Glamorous entertainment with excellent production values. Perhaps enough to sneak into my Top 10 Films in English, especially when I focus on the exhilarating flying sequences and period recreations. HH's pop mythology provides more than enough interesting material for 169 minutes. I bought into these actors playing these engaging characters so casting and acting are a non-issue for me. That aside, let's get into some issues raised and a couple of new ones.

*Bix calling the film "distressingly impersonal" prompted me to ask myself: What is it that makes it a Scorsese film? Assuming everything else remains the same, how is the resulting film different than The Aviator as directed by say...Ridley Scott or Michael Mann? Don't assume that I found fault with Marty's direction, I'm just trying to locate his signature.

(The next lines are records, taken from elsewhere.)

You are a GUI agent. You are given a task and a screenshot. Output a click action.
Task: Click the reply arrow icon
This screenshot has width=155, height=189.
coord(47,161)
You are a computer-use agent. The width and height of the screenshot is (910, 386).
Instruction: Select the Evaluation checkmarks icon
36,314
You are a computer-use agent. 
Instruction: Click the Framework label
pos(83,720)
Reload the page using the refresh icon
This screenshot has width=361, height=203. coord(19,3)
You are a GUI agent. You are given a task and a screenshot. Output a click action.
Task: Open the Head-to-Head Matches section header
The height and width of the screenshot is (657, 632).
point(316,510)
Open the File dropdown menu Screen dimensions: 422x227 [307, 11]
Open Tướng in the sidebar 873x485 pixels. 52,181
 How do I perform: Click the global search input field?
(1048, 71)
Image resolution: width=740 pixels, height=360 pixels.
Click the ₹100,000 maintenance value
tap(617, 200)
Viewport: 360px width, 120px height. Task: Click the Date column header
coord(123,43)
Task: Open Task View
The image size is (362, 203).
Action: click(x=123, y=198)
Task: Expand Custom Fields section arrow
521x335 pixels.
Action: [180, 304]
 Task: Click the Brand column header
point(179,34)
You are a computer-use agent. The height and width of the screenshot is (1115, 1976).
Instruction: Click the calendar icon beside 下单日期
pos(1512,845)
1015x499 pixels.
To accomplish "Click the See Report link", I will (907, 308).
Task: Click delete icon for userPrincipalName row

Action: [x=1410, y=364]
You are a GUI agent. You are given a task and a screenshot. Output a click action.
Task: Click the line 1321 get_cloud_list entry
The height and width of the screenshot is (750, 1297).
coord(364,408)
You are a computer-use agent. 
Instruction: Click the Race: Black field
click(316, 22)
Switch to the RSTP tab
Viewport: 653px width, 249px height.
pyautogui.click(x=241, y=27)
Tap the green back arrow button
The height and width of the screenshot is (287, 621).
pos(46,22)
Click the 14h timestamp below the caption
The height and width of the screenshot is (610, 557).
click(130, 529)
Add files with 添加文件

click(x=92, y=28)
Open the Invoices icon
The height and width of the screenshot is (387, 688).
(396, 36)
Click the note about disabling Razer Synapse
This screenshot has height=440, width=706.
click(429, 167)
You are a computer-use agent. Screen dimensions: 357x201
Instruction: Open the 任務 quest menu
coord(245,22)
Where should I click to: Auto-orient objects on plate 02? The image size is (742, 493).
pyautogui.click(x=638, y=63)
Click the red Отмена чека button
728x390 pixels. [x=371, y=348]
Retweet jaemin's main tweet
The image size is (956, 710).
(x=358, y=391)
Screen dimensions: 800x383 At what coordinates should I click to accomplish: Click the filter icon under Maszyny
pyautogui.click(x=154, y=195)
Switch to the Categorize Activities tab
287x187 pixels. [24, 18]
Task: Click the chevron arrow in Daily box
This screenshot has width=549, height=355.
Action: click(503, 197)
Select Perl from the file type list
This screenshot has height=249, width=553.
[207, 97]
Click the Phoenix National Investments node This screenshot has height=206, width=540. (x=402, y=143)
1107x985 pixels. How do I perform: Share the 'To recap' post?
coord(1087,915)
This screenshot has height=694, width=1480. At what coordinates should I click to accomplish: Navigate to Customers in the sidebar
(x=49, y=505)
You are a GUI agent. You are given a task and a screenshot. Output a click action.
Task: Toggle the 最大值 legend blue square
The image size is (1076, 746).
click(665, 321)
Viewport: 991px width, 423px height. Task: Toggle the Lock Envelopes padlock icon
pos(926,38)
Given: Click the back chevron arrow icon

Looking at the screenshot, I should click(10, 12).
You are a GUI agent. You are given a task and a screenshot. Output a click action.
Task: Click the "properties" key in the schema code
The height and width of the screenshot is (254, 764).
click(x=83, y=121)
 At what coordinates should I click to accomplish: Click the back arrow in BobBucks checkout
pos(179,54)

*I find myself more comfortable discussing the film's "limitations" than its "weaknesses" or "flaws". Seems to me that the filmmakers have accomplished what they set out to do, but as far as content (I'm speaking here mostly about the script) The Aviator is not very ambitious. Bix (again) refers to Logan's script as "workman, easy-solution" and "too reductive". This resonates with me. The film consists of legendary moments of HH's public persona (pop mythology), depiction of his obsessive/compulsive symptoms and his dealing with knowing he's not "normal", and one little bit of conjecture (as far I know): a brief opening scene that some (especially those unfamiliar with OCD etiology) will use to blame it all on mom. Bix and his wife are too wise and knowing to fall into the trap. It would've been better to excise it all together, rather than mislead the lay audience _OCD symptoms may be trigerred by environmental cues and stress, but the cause is, to a large extent, faulty "brain chemistry".
The film strives to elide the controversial (his drug addiction post-accident, for instance), the complicated (his politics, including reaction to the HUAC), and "messy" stuff such as whether anyone got hurt or killed when he crashed the XF-11 and how that information was kept from the public.